Can you give that shot for me on Linux? Could you spin up a Ubuntu 14 VM and do a full system update to 24.04 without problems? Let me know how you go.
I once needed help with a userland utility and the handbook answered the question directly. More impressive was the conversation I had with a kernel developer, who also maintains the userland tools — not because they choose too but because the architecture dictates that the whole system is maintained as a whole.
Can you say the same for Linux? You literally cannot. Only Arch and RedHat (if you can get passed the paywall) have anything that comes close to the FreeBSD Handbook.
FreeBSD has a lot going for it. It just sits there and works forever. Linux can do the same, if you maintain it. You barely need to maintain a FreeBSD system outside of updating packages.
Most people who use containers a lot won’t find a home in FreeBSD, and that’s fine. I hope containers never come to the BSD family. Most public images are gross and massive security concerns.
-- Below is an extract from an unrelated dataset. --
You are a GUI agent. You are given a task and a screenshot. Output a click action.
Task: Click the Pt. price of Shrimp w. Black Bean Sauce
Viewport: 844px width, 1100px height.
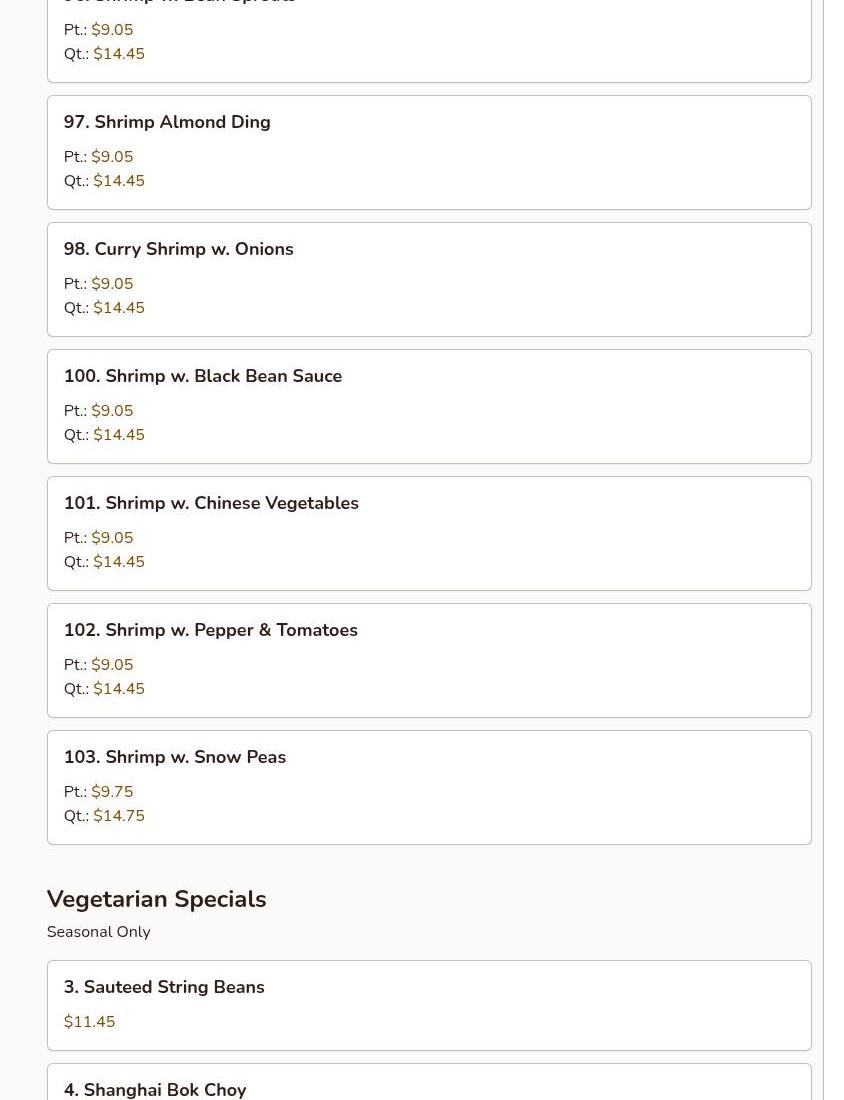[x=112, y=411]
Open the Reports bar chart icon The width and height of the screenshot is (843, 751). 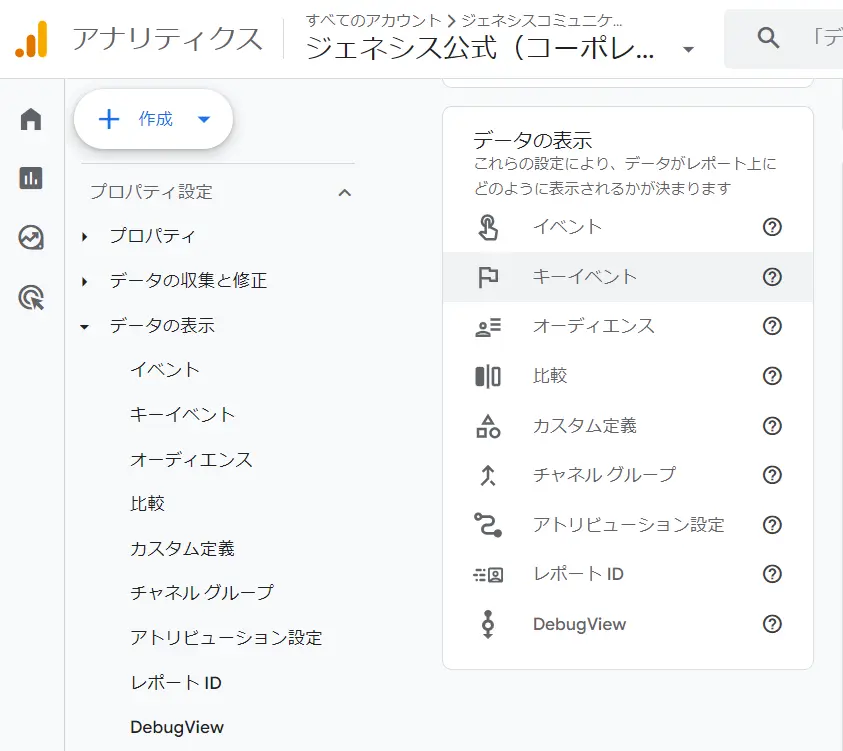[x=31, y=178]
But then, most people who use FreeBSD know you don’t need containers to run multiple software stacks on the same OS, regardless of needing multiple runtimes or library versions. This is a lost art because today you just go “docker compose up” and walk away because everything is taken care of for you… right? Guys? Everything is secure now, right?
> I once upgraded a FreeBSD system from 8 to 12 with a single command.
The command you most likely used is freebsd-update[0]. There are other ways to update FreeBSD versions, but this is a well documented and commonly used one.
> I don’t recall having to reboot — might have needed to.
Updating across major versions requires a reboot. Nothing wrong with that, just clarifying is all.
> Most people who use containers a lot won’t find a home in FreeBSD, and that’s fine. I hope containers never come to the BSD family.
Strictly speaking, Linux containers are not needed in FreeBSD as jails provide similar functionality (better IMHO, but I am very biased towards FreeBSD). My preferred way to manage jails is with ezjail[1] FWIW.
> But then, most people who use FreeBSD know you don’t need containers to run multiple software stacks on the same OS, regardless of needing multiple runtimes or library versions.